Rows showing where targets appear:
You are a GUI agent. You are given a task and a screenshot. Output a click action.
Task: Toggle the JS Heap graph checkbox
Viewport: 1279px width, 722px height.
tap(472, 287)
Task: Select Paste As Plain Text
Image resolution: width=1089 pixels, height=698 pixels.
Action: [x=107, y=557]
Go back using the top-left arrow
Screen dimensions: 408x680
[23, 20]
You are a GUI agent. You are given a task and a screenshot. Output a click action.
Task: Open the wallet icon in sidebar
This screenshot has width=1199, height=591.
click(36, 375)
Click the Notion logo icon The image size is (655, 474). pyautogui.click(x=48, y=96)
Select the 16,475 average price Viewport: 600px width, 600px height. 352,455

#### EXERCISE:
Retype all of the records above word for word.

#### RESPONSE BELOW:
You are a GUI agent. You are given a task and a screenshot. Output a click action.
Task: Toggle the JS Heap graph checkbox
Viewport: 1279px width, 722px height.
tap(472, 287)
Task: Select Paste As Plain Text
Image resolution: width=1089 pixels, height=698 pixels.
Action: [x=107, y=557]
Go back using the top-left arrow
Screen dimensions: 408x680
[23, 20]
You are a GUI agent. You are given a task and a screenshot. Output a click action.
Task: Open the wallet icon in sidebar
This screenshot has width=1199, height=591.
click(36, 375)
Click the Notion logo icon The image size is (655, 474). pyautogui.click(x=48, y=96)
Select the 16,475 average price Viewport: 600px width, 600px height. 352,455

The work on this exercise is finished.